Week 1 - Gradient Function explanation

Link to the classroom item you are referring to:

Hello Mentors,

I am working on the optional lab 04 of the week 1. I am going through the following notebook.
C1_W1_Lab04_Gradient_Descent_Soln.

I am trying to understand the gradient_function(x, y, w , b). Can someone share the location or the file where the gradient_function() is defined?

“gradient_function” is the name of one of the function arguments.

It’s a pointer to whatever function is used when the code in your image is called.

Could you elaborate a little more?

I am unable understand how without defining the gradient_function you called it.

See this bit of code from the lab:

When gradient_descent() is called it passes “compute_gradient” as the name of the function.

The definition of the gradient_descent() function uses the 8th argument as the “gradient_function”.

1 Like

I missed that part. I should have observed it better. Thank you so much for explaining with screenshots. It was very helpful.

1 Like

Hi, I had the same question as tamalmallick. I think based on your response I am starting to understand that the final call of gradient_descent( ) does use the def functions compute_cost and compute_gradient.

Why use the pointers cost_function and gradient_function when defining gradient_descent? Couldn’t the lab have inputed compute_cost and compute_gradient directly?

Yes, they could have just called those functions directly, but they are just showing you a way to write more flexible “general” code in python. In python you can pass references to functions as parameters to your functions. So they have written a general gradient_descent function that can be used with different cost functions.

For example, suppose that you were considering two different cost functions for a given problem. With the code they wrote, you would only have to write the gradient descent logic once and then you could try both cost functions and compare the results.

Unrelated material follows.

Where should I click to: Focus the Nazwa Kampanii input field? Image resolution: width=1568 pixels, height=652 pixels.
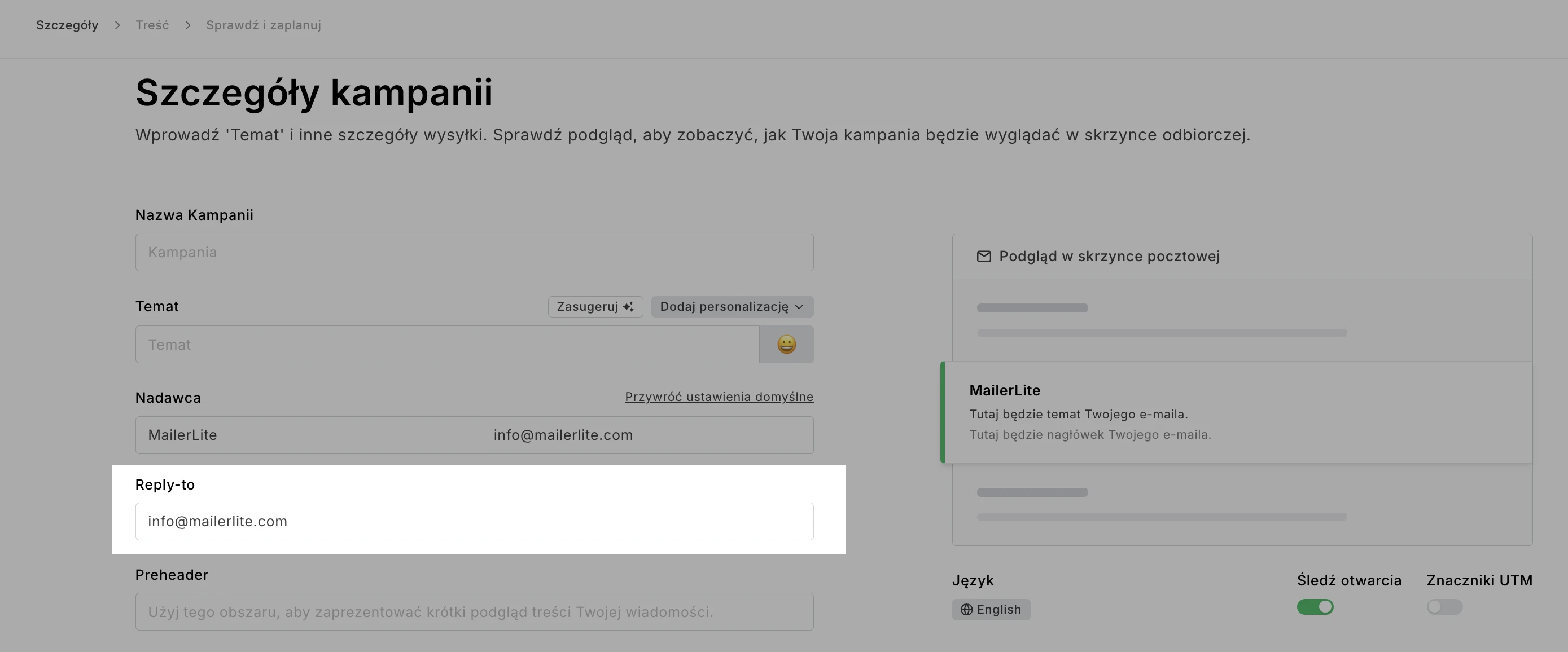474,253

Of course note that the compute_gradient function will be paired with the compute_cost function. If you use a different cost function, then the gradient values will be driven by that algorithm.

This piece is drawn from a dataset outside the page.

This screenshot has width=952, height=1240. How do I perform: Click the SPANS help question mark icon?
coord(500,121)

That context is really helpful, thank you for clarifying!

For me it was also rather confusing at the beginning. I know it´s more general, but back then I need something more understandable. Here is some code I simplify for myself for better understanding (and I also remove J, it´s nice to see but I am a beginner here, so the smaller the code is that does something, the more understandable it is)

I admire your help, but I must delete the code from your reply, because sharing your code for a graded assignment is not allowed.